Der Laden ist frisch renoviert. Damit spart Lenk 30 Prozent Energie ein. Außerdem wird hier gerade eine Expresskasse getestet, bei der Kund:innen selbst ihre Einkäufe scannen und zahlen. „Die ersten Erfahrungen sind gut“, erzählt Stefan Lenk. Aber REWE Lenk ist nicht nur fürs rasche Erledigen der Einkäufe da. „Das ist hier auch ein Treffpunkt. Man unterhält sich. Und unsere Mitarbeiterinnen und Mitarbeiter merken: Die Blankensteiner sind stolz auf ihren Stadtteil.“

Videoproduktion für Unternehmen: videomotion

Daniel Aßmann ist so ein Blankensteiner. „Es klingt verrückt, aber als ich mit 18 Jahren hier durch den historischen Ortskern gefahren bin, da habe ich mir schon gedacht: In diesem Gebäude wirst du mal deine eigene Firma haben.“ So ist es gekommen. Aßmann steht zusammen mit seinem Geschäftspartner Jens-Magnus Krause in seinem Büro an der Hauptstraße 12, in dem sie seit 2013 zu Hause sind. Alles ist neu, gemütlich, aber modern innerhalb der historischen Mauern. Im Obergeschoss gibt es allerdings noch einen kleinen Besprechungsraum, der an Tante Emmas Wohnzimmer erinnert. „Wir finden hier den Kontrast so toll, unseren Kund:innen zwischen alten Möbeln auf dem modernen Bildschirm unsere Ideen und Produktionen zeigen zu können. Whiskyliebhaber Rajewitz von schräg gegenüber würde sagen: „Das hat Charme.“ Überhaupt kennt man sich hier natürlich. Für die „Kleine Affäre“ von Uli Wilkes hat Aßmann schon oft Nachbarschaftshilfe geleistet. Zahlt ja alles auf Blankenstein ein.

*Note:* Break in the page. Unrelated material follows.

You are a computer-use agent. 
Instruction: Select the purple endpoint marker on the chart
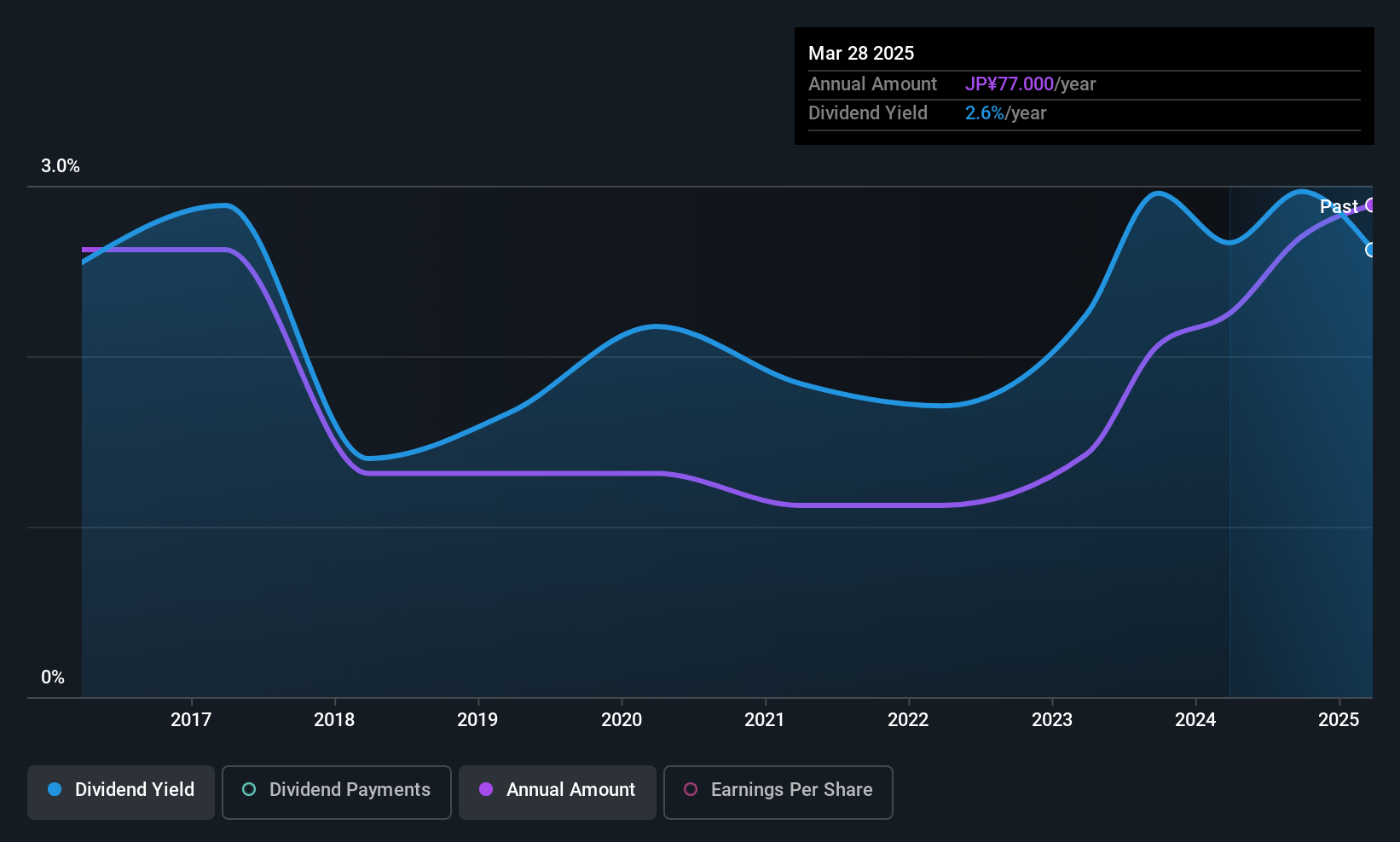tap(1371, 205)
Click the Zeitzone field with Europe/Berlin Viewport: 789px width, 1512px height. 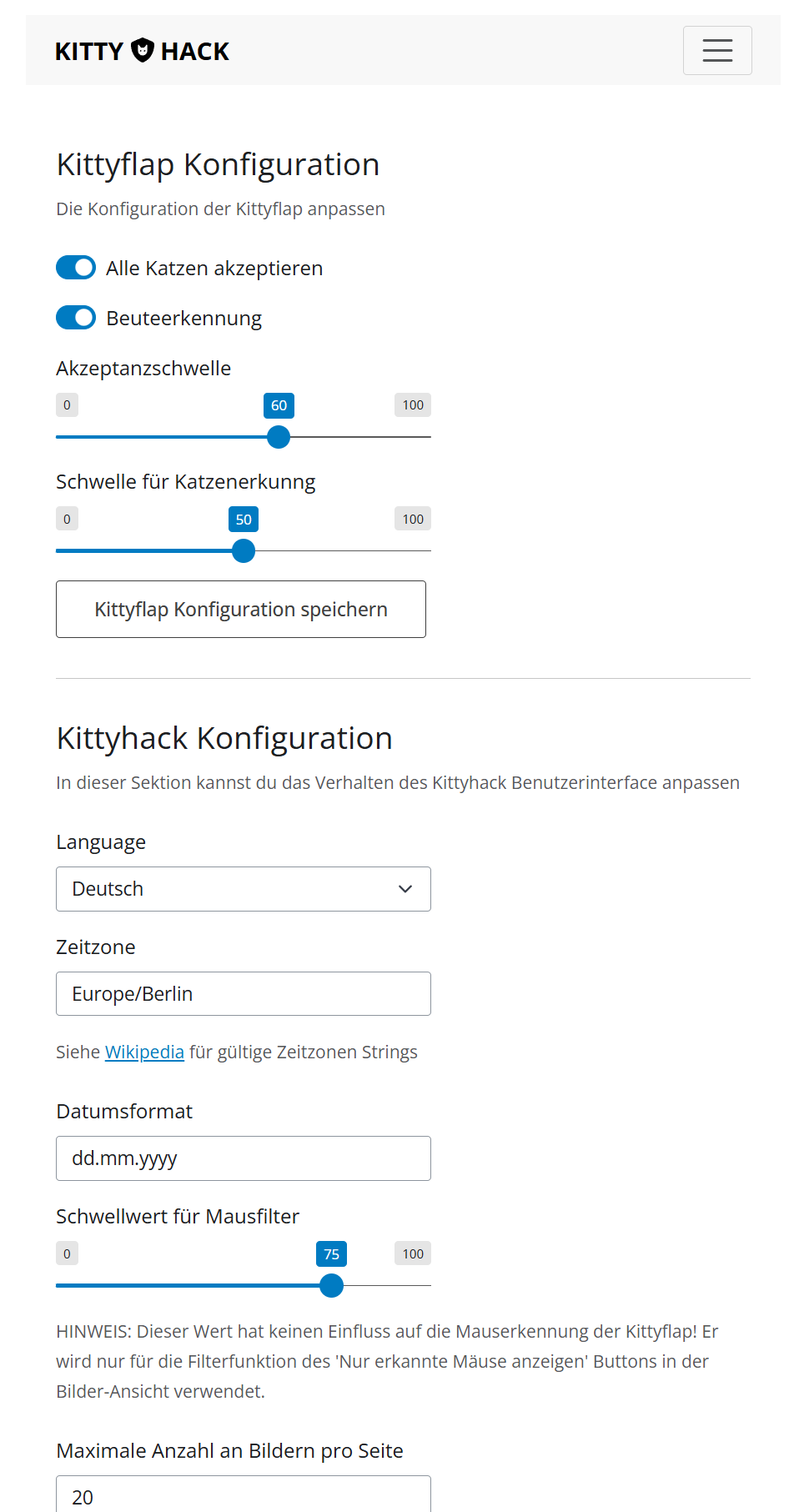click(244, 994)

Was als Start-up nach dem Studium vor rund zehn Jahren begann, ist heute eine etablierte Videoproduktion für Unternehmen. videomotion beschäftigt sechs Mitarbeiter. Kund:innen waren schon REWE, Ardex, Super RTL, Medion oder Fressnapf. „Wir verkaufen nicht nur den Dreh und Schnitt, sondern auch die Idee dahinter, die Story, die Emotionen, die Botschaft, die rüberkommen soll“, sagt Aßmann, der auch als Moderator von WDR-Sendungen bekannt ist. Denn das sei es, was viele unterschätzten. Es sei eben nicht damit getan, mit dem Smartphone draufzuhalten und eine Szene abzufilmen.

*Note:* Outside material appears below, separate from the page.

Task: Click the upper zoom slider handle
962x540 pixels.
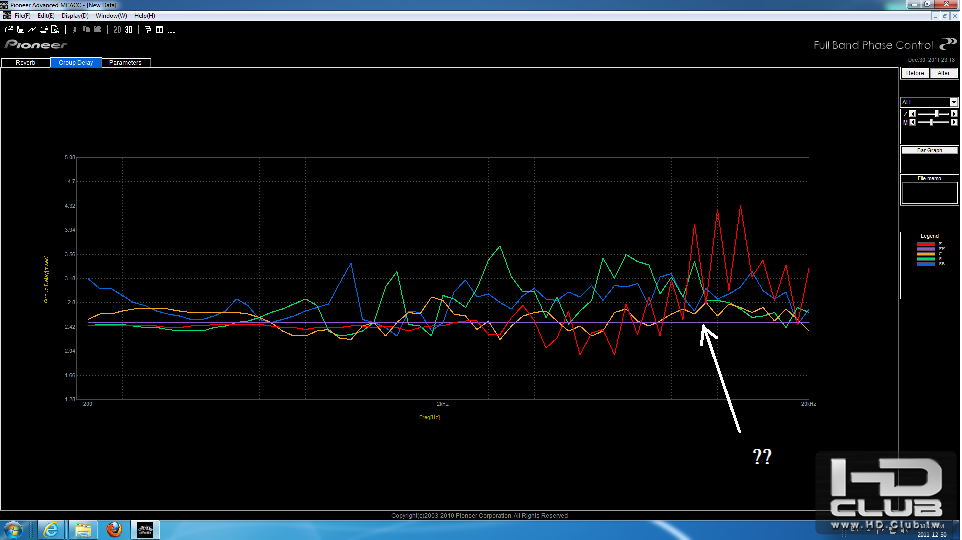Action: (936, 114)
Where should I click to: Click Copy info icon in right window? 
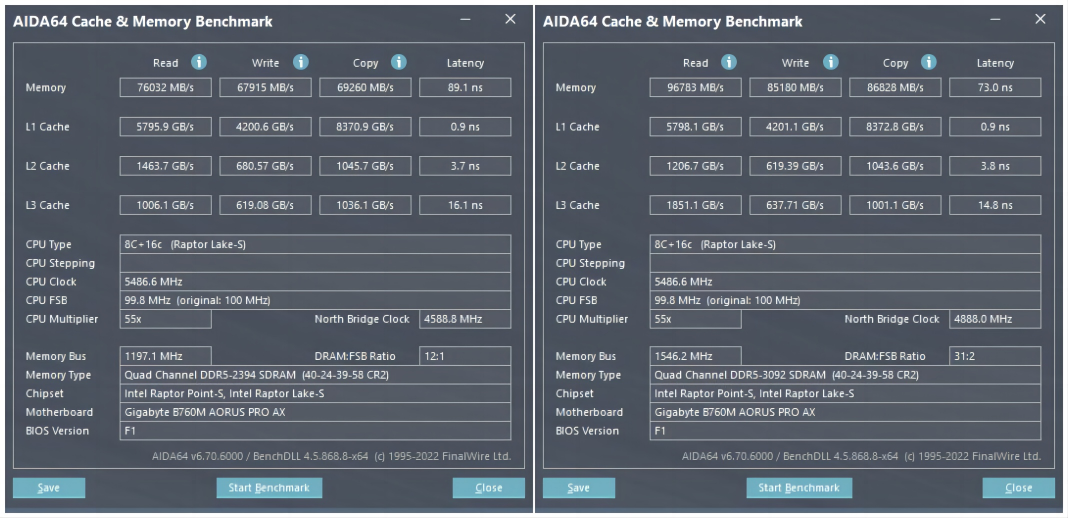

Die beiden haben klare Vorstellungen von Teamführung. „Wir haben sehr flache Hierarchien und ein Arbeitszeitmodell, das sehr gut ankommt“, sagt Aßmann. Das geht so: Wer fertig ist, geht nach Hause. „Es funktioniert, weil hier kreative Leute arbeiten, die einen hohen Anspruch an ihre Arbeit haben. Sie arbeiten ohnehin sorgfältig.“ Aber die Zufriedenheit sei eben groß, wenn man selbstverständlich den Rechner runterfährt, sobald die Arbeit getan ist.
Aber gehört eine Videoproduktion nicht doch in eine Metropole? Jens-Magnus Krause schüttelt den Kopf. „Der Standort hier ist mega. Wir gehen oft zur Ideenfindung raus ins Grüne oder auf den Marktplatz. Und dass wir hier nicht sehr zentral arbeiten, war nie ein Nachteil.“ Aber es passiert dann eben schon mal, dass der eine oder andere Blankensteiner durch die stets offene Tür spaziert und sich neugierig umschaut. „Ich wollte mal sehen, wat ihr hier eigentlich macht“, hören die Filmproduzenten häufig. Wegen des Firmenlogos über der Tür vermuten manche sogar eine Videothek. Bei solchen Anekdoten lachen die beiden Unternehmer – aber voller Zuneigung für ihre Nachbar:innen.